Towards dynamism using OSGI
The development of our initial platform in C proved to be costly and hard to maintain. The dynamism is hard to achieved with a low-level language and requires an heavy development process. This led the team to investigate the use of OSGi as a based for our execution platform. OSGi is the specification of an execution framework developed on top of Java. It relies on the Java's dynamic features (dynamic and on demand class loading through class loaders) to provide a coarse-grained level of modularity. This choice was reinforced by our collaboration with the Adele team (LIG Laboratory in Grenoble). This team is using OSGi as a core for building Smart Home applications. Using OSGi would ease collaboration and code sharing.
One main concerns regarding the use of Java was the limited performances of the targeted hardware (raspberry pi). The Belief Function Theory (BFT) requires heavy computations and the embedded CPU could have been the bottleneck. Moreover, the JVM supported by the raspberry pi is limited compared to standard JVM. As a preliminary study, we choose to implement the core of the BFT library in Java and to compare the performances with the C implementation. Unexpectedly the Java implementation performed better than the C implementation in most of the case. This can be explained by three factors. First, the BFT theory is tedious to implement in low-level language. The C-implementation could probably be optimized but this will lower the readability of the source code and impact the maintainability. Second and conversely, using Java raised the code readability and allowed us to performed some optimization. Third, the JIT (Just In Time) compiler provided by the VM have been improved these past years and the optimization performed by the VM are sufficient to bring on par performances with the C implementation. As, the performances of the C platform were largely sufficient, this preliminary phase validated our decision to switch to OSGi.

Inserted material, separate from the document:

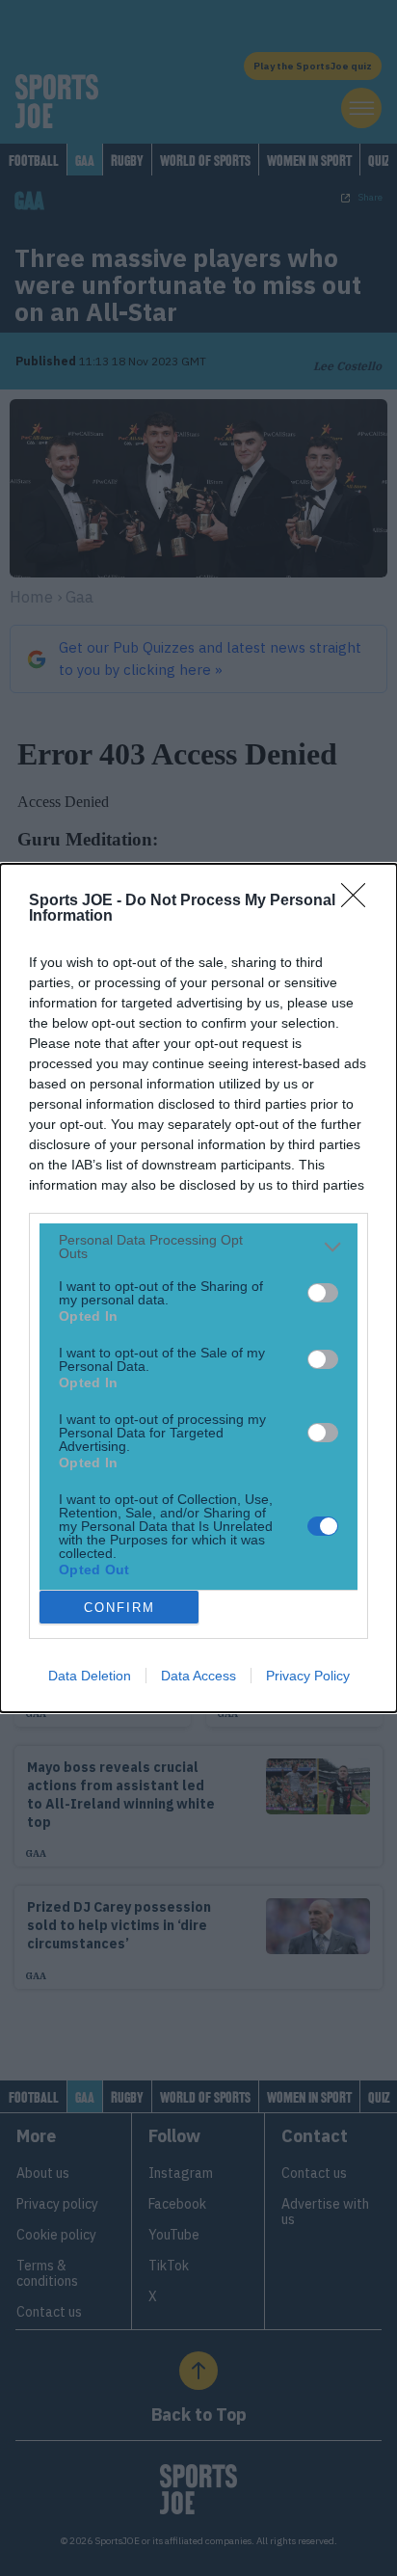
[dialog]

Automated configuration of sensors
A previous defended in the group in december 2013 has shown promising results applying the BFT theory to the Smart Home Domain. It is currently possible to collect sensor values and extract belief functions from them. The platform can then extract a context from the belief functions and offer services to the user depending on what is happening. For instance, the user may be notified of an open window when he leaves the house.

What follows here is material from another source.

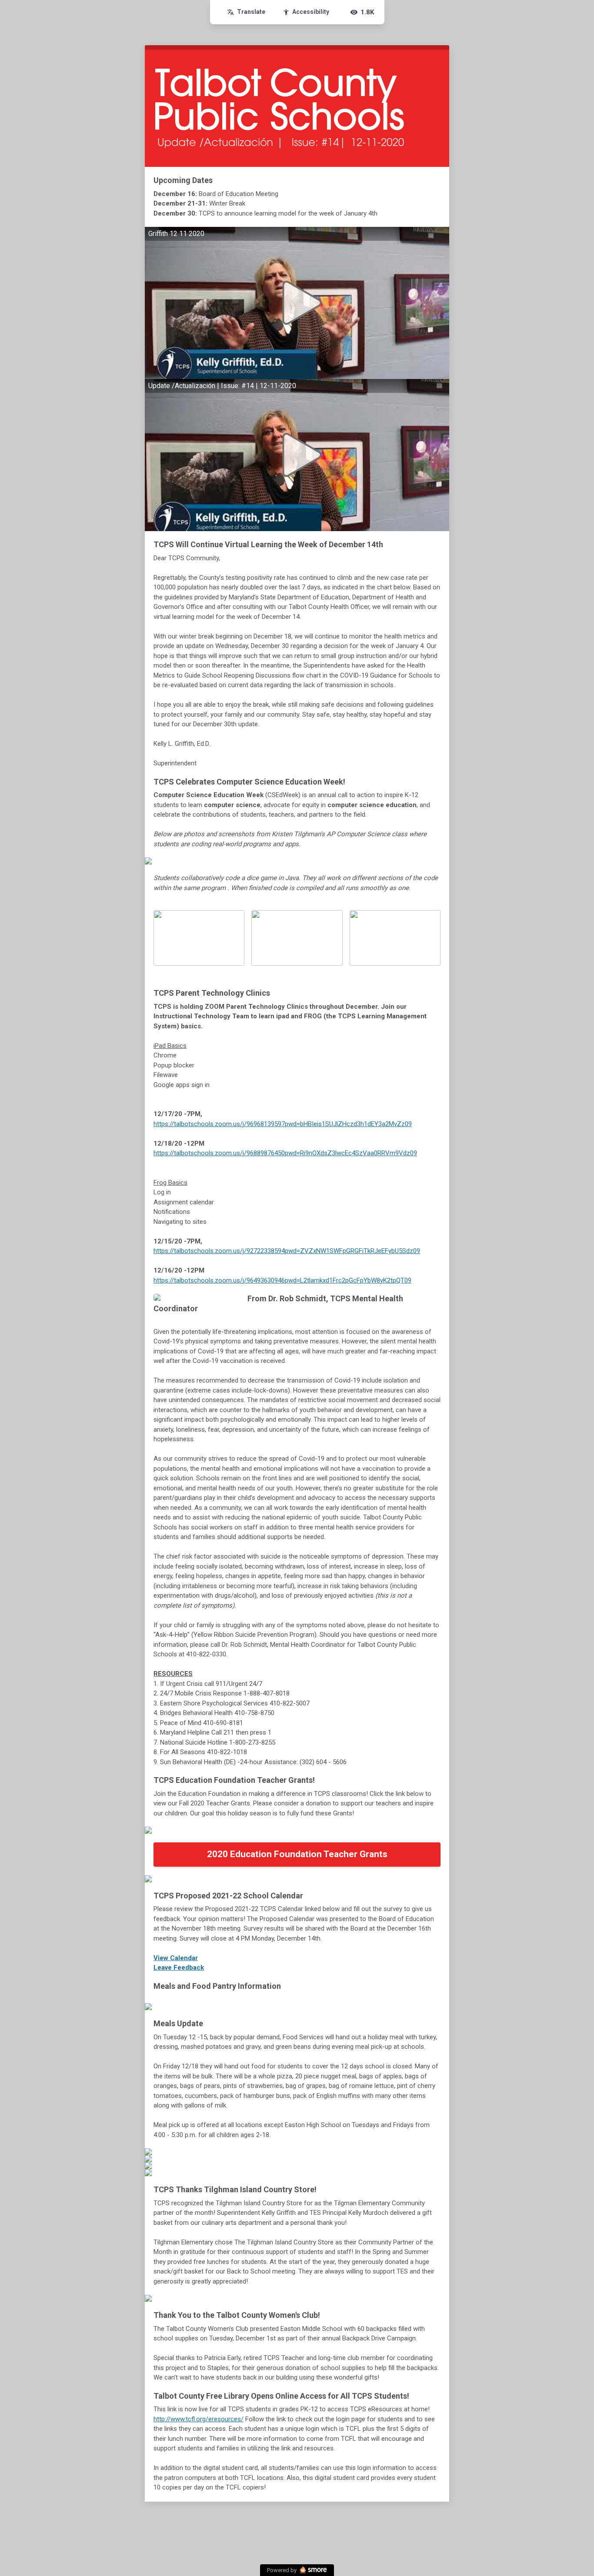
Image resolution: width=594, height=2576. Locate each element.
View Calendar (176, 1958)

The transition between a raw sensor value and a belief function is made through the use of a belief model which maps a sensor value to a belief function. The belief model is provided to the platform by us and a component is in charge of transforming a sensor value in a belief function. The fine tuning of a model can be a tedious task. It must be done by a specialist who understands the belief function theory and knows the behavior of the sensors. The model is often built iteratively by experimenting. This may take several hours or days.
Ideally, the calibration of the model should be as automatic as possible (few interaction with the user during calibration). The person setting up the sensors should not have to understand the belief function theory. The group is currently studying the possible use of clustering and classifications algorithm in order to ease the calibration of sensors. Yoann Maurel and Frédéric Weis supervised a project with a group of ENS student on this subject. The goal is to generate our belief model from a training set of sensor data. We mainly focus on two algorithms: k-nearest neighbors (KNN) and overlapping k-mean (OKM). A first experimentation with KNN and motion sensors showed that this algorithm is promising. We used a training data set to compute the presence belief model. We acquired a first set of data with someone present in the experimentation room and a second data set with nobody in the room, which gives us a labelled data set.